With Virtuoso running, it can be used directly from Python by using the `DB` class. A connection can be established as such:

In [1]:
from sparql import DB

virtuoso = DB(triplestore="virtuoso", protocol="http",url="localhost",port="8890", username="dba", password="pwd123")

In [2]:
# see the set attributes
#virtuoso.__dict__

In [3]:
# the endpoints are set when initializing the class
print(virtuoso.sparql_query_endpoint)
print(virtuoso.sparql_auth_endpoint)
print(virtuoso.crud_endpoint)

http://localhost:8890/sparql
http://localhost:8890/sparql-auth
http://localhost:8890/sparql-graph-crud-auth


## SPARQL queries

It is possible to simply send SPARQL queries to Virtuoso:

In [4]:
query = """
SELECT * WHERE {
?s ?p ?o.
}
LIMIT 1
"""

virtuoso.sparql(query)

{'head': {'link': [], 'vars': ['s', 'p', 'o']},
 'results': {'distinct': False,
  'ordered': True,
  'bindings': [{'s': {'type': 'uri',
     'value': 'http://www.openlinksw.com/schemas/virtrdf#DefaultQuadMap'},
    'p': {'type': 'uri',
     'value': 'http://www.w3.org/1999/02/22-rdf-syntax-ns#type'},
    'o': {'type': 'uri',
     'value': 'http://www.openlinksw.com/schemas/virtrdf#QuadMap'}}]}}

### Pre-defined SPARQL queries
The classes that power the API use pre-defined SPARQL queries. They are defined as classes in the module `sparql_queries.py`. The can be used by importing them and passing a Virtuoso `DB` instance to execute them:

They are all derived from the base class `GolemQuery` (`sparql_queries.py`) that inherits from `SparqlQuery` in `sparql.py`. The basic class can be used to define things, that are relevant for all other pre-defined queries, e.g. the prefixes.

In [5]:
from sparql_queries import GolemQuery
golem = GolemQuery()

The defined prefixes can be retieved:

In [6]:
golem.prefixes

[{'prefix': 'gd', 'uri': 'http://data.golemlab.eu/data/'},
 {'prefix': 'gt', 'uri': 'http://data.golemlab.eu/data/entity/type/'},
 {'prefix': 'crm', 'uri': 'http://www.cidoc-crm.org/cidoc-crm/'},
 {'prefix': 'owl', 'uri': 'http://www.w3.org/2002/07/owl#'},
 {'prefix': 'xsd', 'uri': 'http://www.w3.org/2001/XMLSchema#'},
 {'prefix': 'cls', 'uri': 'http://clscor.io/ontology/'},
 {'prefix': 'go', 'uri': 'http://golemlab.eu/ontology/'},
 {'prefix': 'lrm', 'uri': 'http://www.cidoc-crm.org/cidoc-crm/lrmoo/'},
 {'prefix': 'rdfs', 'uri': 'http://www.w3.org/2000/01/rdf-schema#'},
 {'prefix': 'nif',
  'uri': 'http://persistence.uni-leipzig.org/nlp2rdf/ontologies/nif-core#'}]

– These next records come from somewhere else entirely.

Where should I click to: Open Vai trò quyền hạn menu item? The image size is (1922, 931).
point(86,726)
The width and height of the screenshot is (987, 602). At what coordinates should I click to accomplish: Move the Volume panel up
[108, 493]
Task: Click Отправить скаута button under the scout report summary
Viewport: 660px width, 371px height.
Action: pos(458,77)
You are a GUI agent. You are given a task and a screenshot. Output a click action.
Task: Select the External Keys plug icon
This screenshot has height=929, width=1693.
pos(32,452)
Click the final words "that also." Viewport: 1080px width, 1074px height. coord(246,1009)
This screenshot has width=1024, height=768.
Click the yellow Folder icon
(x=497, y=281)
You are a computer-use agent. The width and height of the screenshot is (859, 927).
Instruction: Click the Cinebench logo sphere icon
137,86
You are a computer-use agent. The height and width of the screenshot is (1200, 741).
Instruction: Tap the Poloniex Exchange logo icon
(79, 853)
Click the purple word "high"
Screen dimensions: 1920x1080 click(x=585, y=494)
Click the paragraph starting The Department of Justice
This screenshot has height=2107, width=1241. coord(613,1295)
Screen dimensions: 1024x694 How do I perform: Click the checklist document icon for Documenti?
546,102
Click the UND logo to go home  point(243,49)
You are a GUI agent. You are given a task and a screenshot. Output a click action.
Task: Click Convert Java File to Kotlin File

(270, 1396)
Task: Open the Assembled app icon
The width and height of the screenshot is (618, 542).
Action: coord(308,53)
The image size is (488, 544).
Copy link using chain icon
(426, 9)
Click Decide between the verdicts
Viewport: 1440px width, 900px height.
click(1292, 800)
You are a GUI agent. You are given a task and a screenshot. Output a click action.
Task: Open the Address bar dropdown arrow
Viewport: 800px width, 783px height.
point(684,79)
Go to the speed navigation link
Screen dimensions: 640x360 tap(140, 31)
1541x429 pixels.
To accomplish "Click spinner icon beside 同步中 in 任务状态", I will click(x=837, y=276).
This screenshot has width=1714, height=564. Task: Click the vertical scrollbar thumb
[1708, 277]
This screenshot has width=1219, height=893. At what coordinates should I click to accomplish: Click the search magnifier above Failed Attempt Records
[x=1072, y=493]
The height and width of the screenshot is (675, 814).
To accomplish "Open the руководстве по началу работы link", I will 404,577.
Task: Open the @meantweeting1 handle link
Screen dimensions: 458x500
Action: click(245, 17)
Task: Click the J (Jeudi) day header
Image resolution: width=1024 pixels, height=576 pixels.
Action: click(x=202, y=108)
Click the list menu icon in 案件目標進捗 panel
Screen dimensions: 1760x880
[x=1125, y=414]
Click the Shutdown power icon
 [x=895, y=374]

There is a method `get_prefix_uri` to resolve a prefix to its full uri:

In [7]:
# Get the full uri for the prefix crm
golem.get_prefix_uri("crm")

'http://www.cidoc-crm.org/cidoc-crm/'

#### Example: ID of an entity
There is a pre-defined query that retrieves an ID (E42 Identifier) of a E1 CRM Entity.

In [8]:
from sparql_queries import EntityId
entity_query = EntityId()

In [9]:
# Explain, what a query does:
print(entity_query.explain())

ID of an Entity: 
    Generic query to get ID of an entity identified by an URI.
    It identifies the node that holds the ID as value by the type "id" (gt:id).
    


In [10]:
# there are some ways to check the instance after it has been initialized, e.g.
entity_query.template_includes_variables

True

This query is only a template. This means, it contains a variable that needs to be substituted before executing it:

In [11]:
# see the variables
entity_query.variables

[{'id': 'entity_uri',
  'class': 'crm:E1_CRM_Entity',
  'description': 'URI of an Entity.'}]

In [12]:
# to see the template
print(entity_query.template)


    SELECT ?id WHERE {
        <$1> crm:P1_is_identified_by ?identifier .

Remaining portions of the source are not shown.